-- Opening Marker --

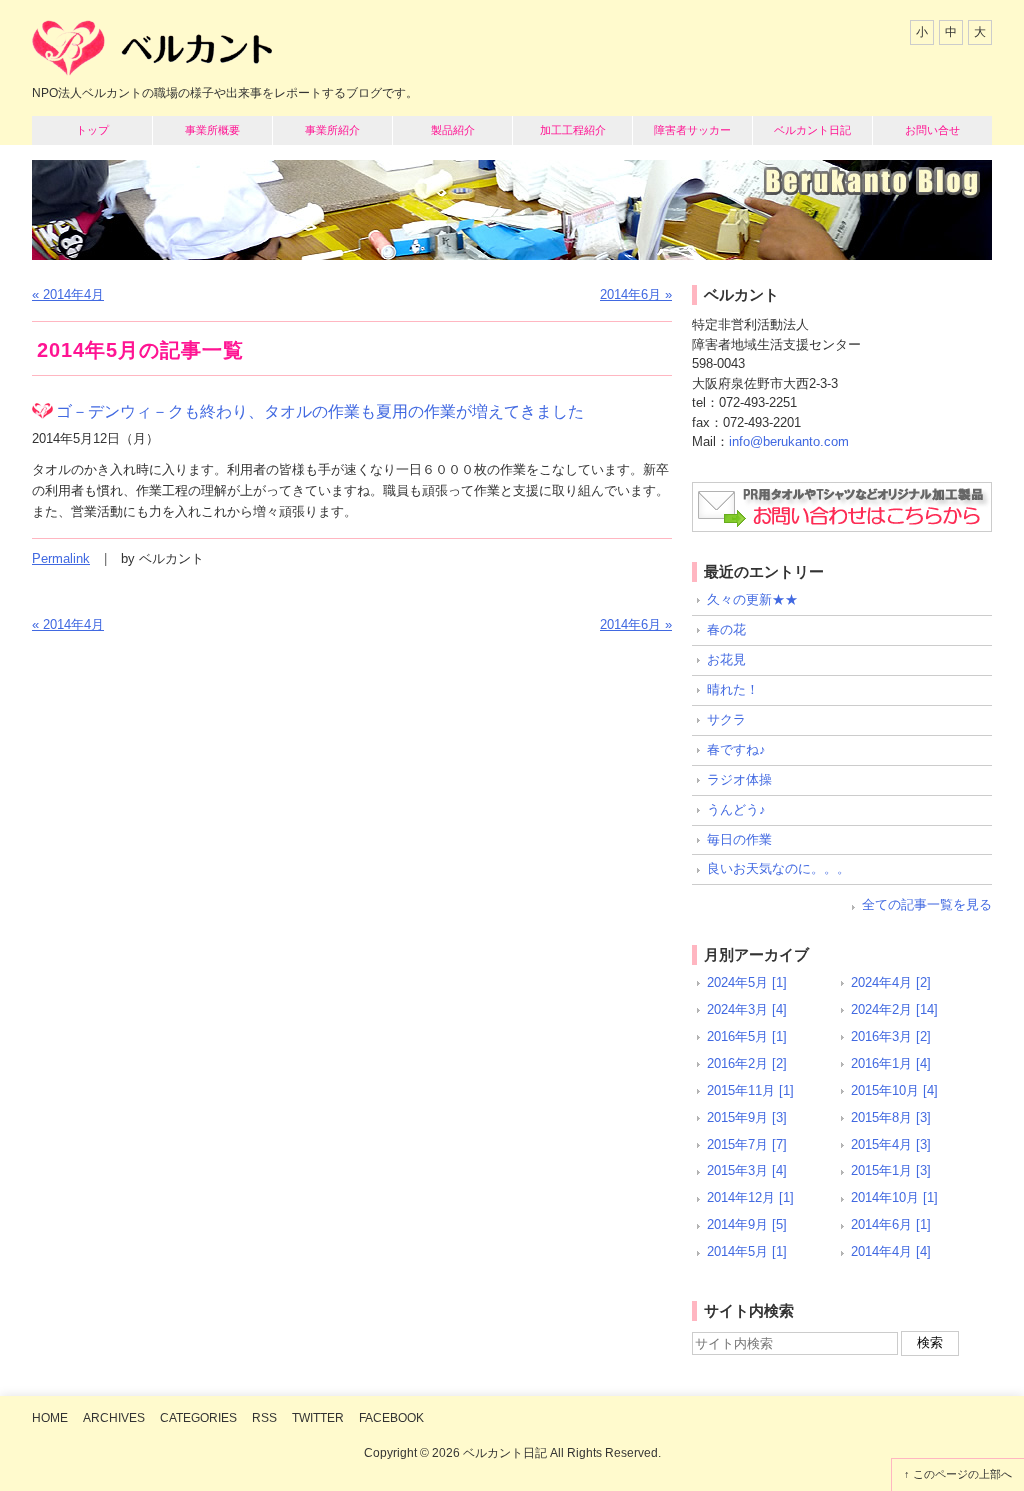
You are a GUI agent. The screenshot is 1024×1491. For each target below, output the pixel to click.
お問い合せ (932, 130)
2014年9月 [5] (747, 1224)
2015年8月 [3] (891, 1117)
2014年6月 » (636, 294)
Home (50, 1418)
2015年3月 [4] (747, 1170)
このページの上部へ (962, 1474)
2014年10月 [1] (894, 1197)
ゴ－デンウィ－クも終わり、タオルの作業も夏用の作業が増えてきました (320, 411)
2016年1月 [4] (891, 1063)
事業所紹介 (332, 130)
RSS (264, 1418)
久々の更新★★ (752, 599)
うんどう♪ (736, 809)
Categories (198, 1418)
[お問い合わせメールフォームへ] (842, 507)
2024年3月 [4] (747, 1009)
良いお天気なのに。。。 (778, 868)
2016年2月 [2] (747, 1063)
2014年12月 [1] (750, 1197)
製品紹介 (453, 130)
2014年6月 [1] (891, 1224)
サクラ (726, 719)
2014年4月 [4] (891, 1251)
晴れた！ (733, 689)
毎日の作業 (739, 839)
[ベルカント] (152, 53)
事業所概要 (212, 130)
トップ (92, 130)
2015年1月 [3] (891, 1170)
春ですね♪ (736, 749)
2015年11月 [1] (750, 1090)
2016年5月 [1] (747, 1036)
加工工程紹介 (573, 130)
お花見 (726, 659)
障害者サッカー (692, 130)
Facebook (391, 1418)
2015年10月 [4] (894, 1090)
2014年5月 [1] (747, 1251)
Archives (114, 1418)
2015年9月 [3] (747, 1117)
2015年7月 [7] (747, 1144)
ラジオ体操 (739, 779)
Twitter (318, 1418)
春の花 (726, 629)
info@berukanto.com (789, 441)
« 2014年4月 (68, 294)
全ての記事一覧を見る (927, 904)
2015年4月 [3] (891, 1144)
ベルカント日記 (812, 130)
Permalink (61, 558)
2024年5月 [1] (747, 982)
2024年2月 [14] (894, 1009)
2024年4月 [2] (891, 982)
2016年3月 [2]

-- Closing Marker --

## What is required
Every line between the one that contains "毎日の作業 (739, 839)" and the last line of the listing, both included, should be retyped exactly, with nothing else added.

## Final answer
毎日の作業 (739, 839)
[ベルカント] (152, 53)
事業所概要 (212, 130)
トップ (92, 130)
2015年1月 [3] (891, 1170)
春ですね♪ (736, 749)
2015年11月 [1] (750, 1090)
2016年5月 [1] (747, 1036)
加工工程紹介 (573, 130)
お花見 (726, 659)
障害者サッカー (692, 130)
Facebook (391, 1418)
2015年10月 [4] (894, 1090)
2014年5月 [1] (747, 1251)
Archives (114, 1418)
2015年9月 [3] (747, 1117)
2015年7月 [7] (747, 1144)
ラジオ体操 (739, 779)
Twitter (318, 1418)
春の花 (726, 629)
info@berukanto.com (789, 441)
« 2014年4月 (68, 294)
全ての記事一覧を見る (927, 904)
2015年4月 [3] (891, 1144)
ベルカント日記 (812, 130)
Permalink (61, 558)
2024年5月 [1] (747, 982)
2024年2月 [14] (894, 1009)
2024年4月 [2] (891, 982)
2016年3月 [2]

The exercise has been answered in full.